Partiamo dall'inizio: come è approdata alla politica?
«Per caso, direi. Sono sposata e miei due figli erano già grandi quando nel 2003 mi sono laureata in scienze politiche, un vecchio pallino. Nel contempo frequentavo anche l'Istituto superiore di scienze religiose. Durante una lezione sul rapporto tra aspetto morale e dimensione sociale un professore ha buttato lì: "Si può fare del bene anche impegnandosi direttamente in politica...". È stata la prima scintilla».
Poi cosa è accaduto?
«Nel giugno dell'anno scorso alcuni amici mi hanno chiesto di far parte di una lista civica. Però non c'era il capolista. "E se lo facessi io?" dissi quasi per scherzo.
Tutti hanno risposto sì e così siamo partiti con la campagna elettorale».
Reazioni?
«Beh, inizialmente c'era un po' di sconcerto. La gente si chiedeva come avrebbe fatto un sindaco cieco anche solo a firmare i documenti. Così abbiamo realizzato, mettendoli pure su internet, dei video che mostravano come io potessi leggere, firmare, usare il pc, le mail, il cellulare. E poi abbiamo spiegato che eravamo un gruppo e che gli assessori sarebbero stati i miei occhi laddove io non potevo arrivare».
E avete vinto. Un bilancio di questo primo semestre del suo mandato.
«Positivo, anche se i problemi sono tanti e i soldi sono pochi. Mi sono resa conto di come il sindaco sia davvero il primo punto di riferimento per i problemi dei cittadini».
Qual è, invece, il suo rapporto con la natura?
«Ottimo, sono sempre stata affascinata dal mondo della natura.
Da giovane, aiutata da volontari preparati, andavo in montagna e praticavo molto sci di fondo. La domenica amo frequentare i parchi, respirarne la bellezza».
Cosa le piace, in particolare, della Madonnina?
«Adoro andarci quando non c'è tanta gente, percepire gli odori, i rumori, i canti degli uccelli».
Perché è importante che l'oasi naturalistica faccia parte del parco fluviale Gesso-Stura?

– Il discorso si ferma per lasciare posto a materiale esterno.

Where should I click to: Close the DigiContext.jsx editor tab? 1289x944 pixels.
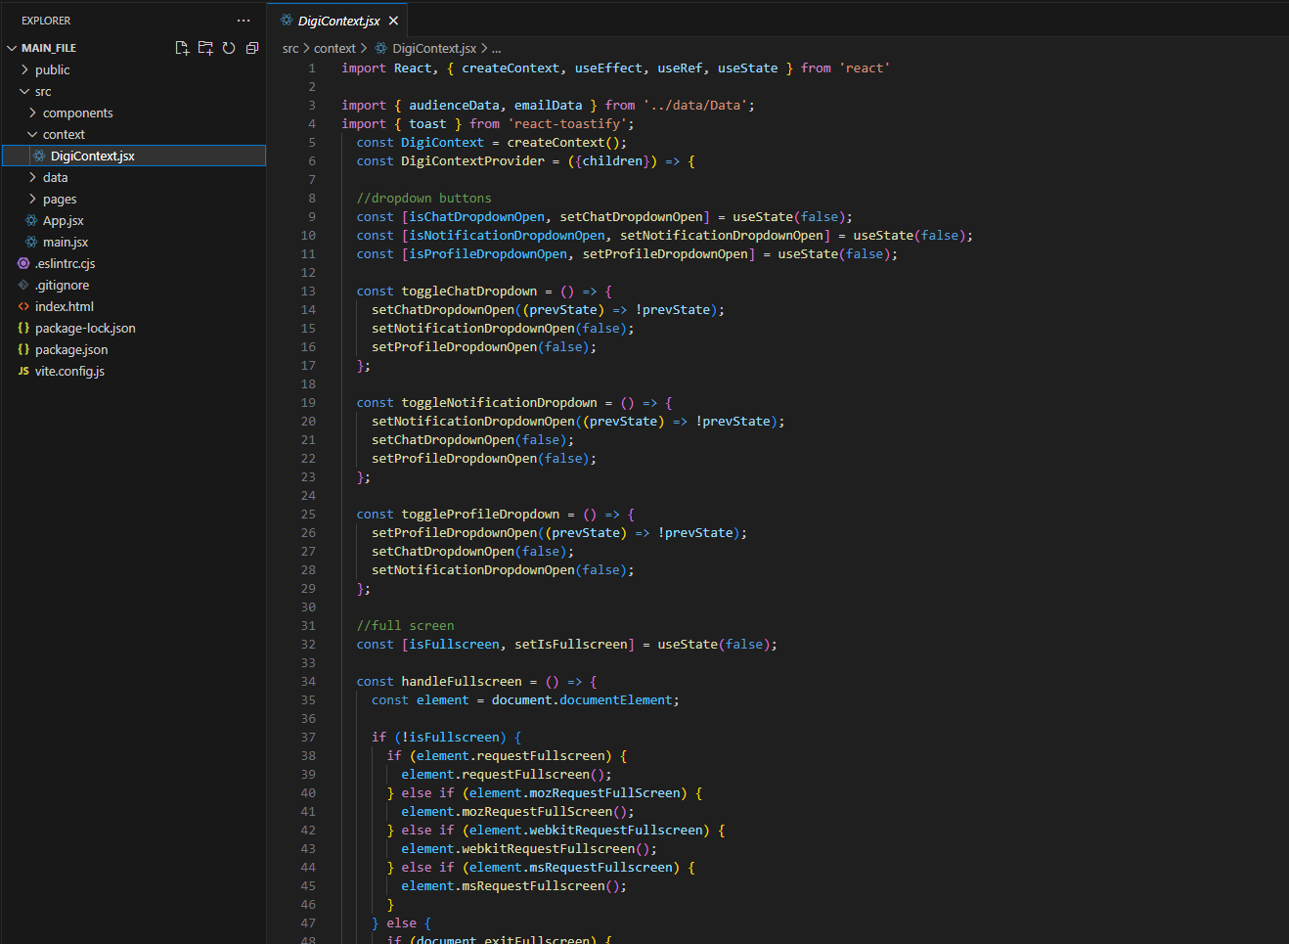tap(393, 21)
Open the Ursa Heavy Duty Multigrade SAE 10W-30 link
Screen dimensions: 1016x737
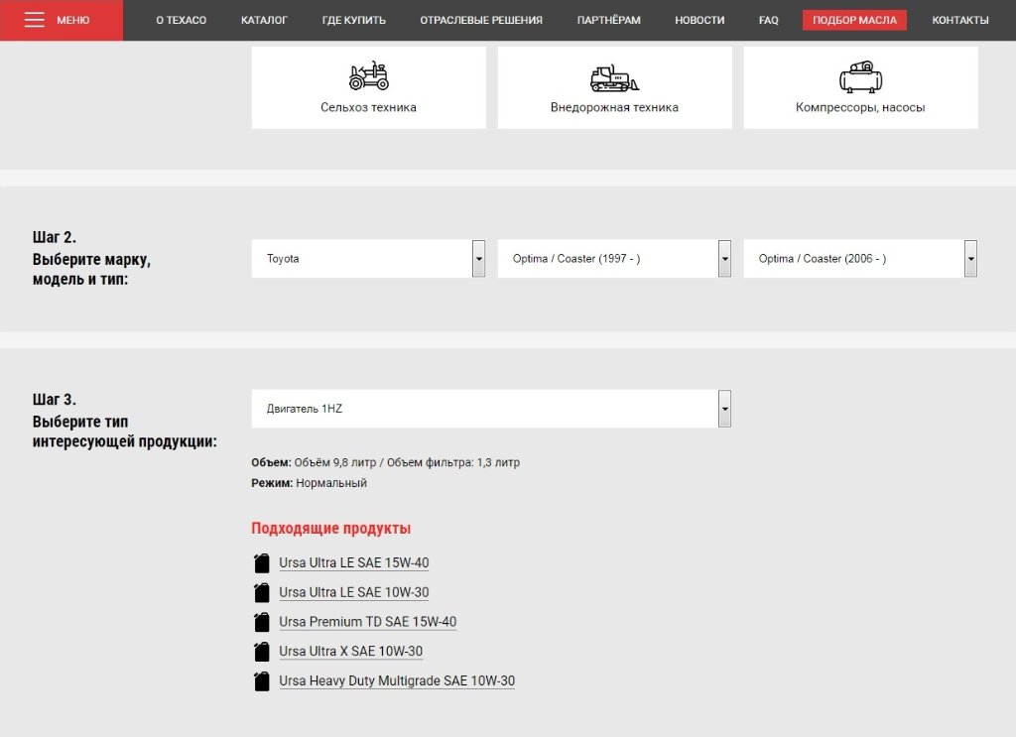point(397,681)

«È il modo migliore per tutelare e valorizzare un patrimonio straordinario anche dal punto di vista turistico. Tra l'altro i lavori dell'autostrada Asti-Cuneo hanno fatto affiorare una necropoli longobarda con oltre 500 tombe: elementi, questi, che potrebbero confluire in un museo dello Stura dal taglio storico e naturalistico».